Doña Sofía viaja a Ginebra para arropar a la infanta Cristina en estos momentos de incertidumbre

Ha querido ejercer de madre más que nunca para estar no solo con sus hijas, sino también con sus nietos

Doña Sofía viaja a Ginebra para arropar a la infanta Cristina en estos momentos de incertidumbre
Doña Sofía besando a Irene EP

Su mayor intención ha sido que tanto primos como tíos siguieran teniendo relación entre sí

La Reina Doña Sofía ha llegado a Ginebra a mediodía de hoy, 23 de junio. El primer viaje que ha realizado la madre del nuevo Rey Felipe VI ha sido para visitar a su hija la Infanta Cristina, en estos duros momentos en los que todavía no se sabe si el juez Castro, mantendrá o no su imputación. Antes de la una de la tarde llegaba a su domicilio, Cristina para ver a su madre.

Si antes, tuvo que tener una contención con visitar a su hija, ahora que están los nuevos Reyes Felipe y Letizia, Doña Sofía ha querido ejercer de madre más que nunca para estar no solo con sus hijas, sino también con sus nietos y ha puesto rumbo a Ginebra.

NO TODO LO QUE QUISIERA

Desde que saliera a la luz el Caso Nóos, la mujer de Don Juan Carlos ha intentado estar con su hija, aunque no todo lo que quisiera. El primer viaje que realizó fue a Washington mientras se estaba investigando a su yerno Iñaki Urdangarín, para celebrar el cumpleaños de su nieto Pablo Nicolás.

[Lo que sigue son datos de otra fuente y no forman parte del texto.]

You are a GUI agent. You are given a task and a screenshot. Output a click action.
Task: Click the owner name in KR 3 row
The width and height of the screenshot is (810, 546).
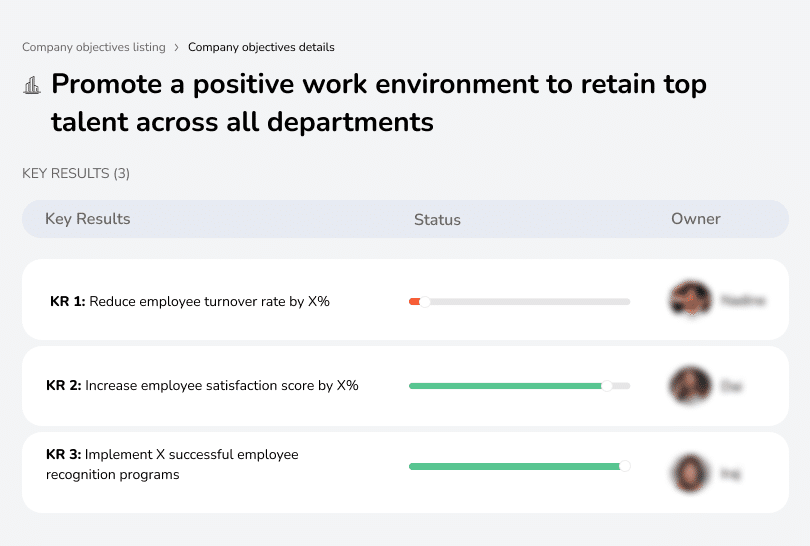[731, 472]
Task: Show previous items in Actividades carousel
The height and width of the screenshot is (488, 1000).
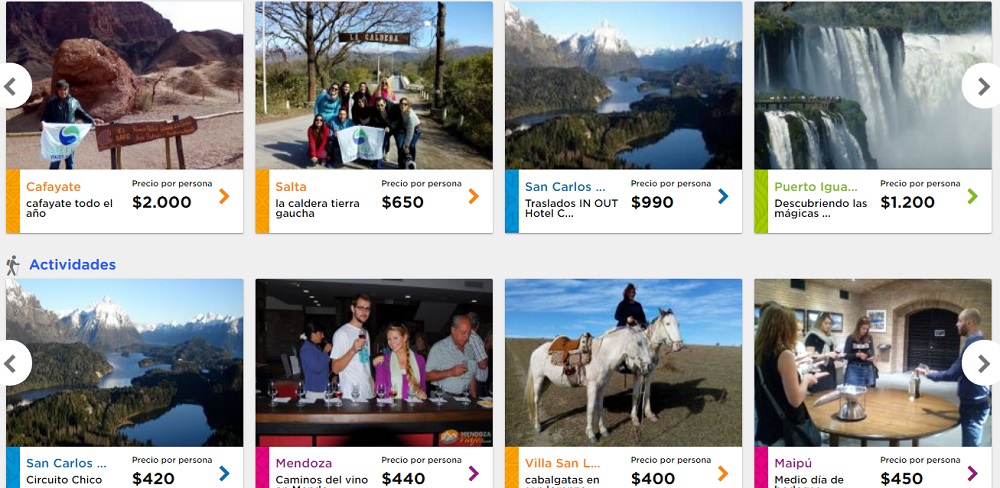Action: (14, 363)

Una actitud que muchos juzgaron como errónea.

Las visitas, en general, tuvieron que ser más espaciadas y/o más discretas ya que se encontraba entre la Institución y su labor como madre y abuela.

Fue ella misma la que quiso que sus queridos nietos estuvieran y disfrutaran de sus vacaciones como había sido costumbre desde que eran bien pequeños.

Su mayor intención ha sido que tanto primos como tíos siguieran teniendo relación entre sí. Todos han intentado, que los niños sean los menos perjudicados en esta delicada situación y que pudieran seguir disfrutando de las reuniones familiares y crecer lejos de este trance.

Ahora más liberada, la Reina ha puesto rumbo a la ciudad suiza para estar con todos ellos, da la casualidad que mañana podrán celebrar también el santo del pequeño Juan Valentín.

La Reina ha llegado y ha entrado sola en casa, sin que se viera ni a Cristina ni a los niños, que se muestran de lo más cariñosos cada vez que ven a su abuela. Como en estas imágenes del mes de septiembre de 2013, donde todos los nietos salían a recibirla e Irene enseguida, la daba un beso y la cogía cariñosamente la mano y le contaba toda contenta los dientes que se le habían caído.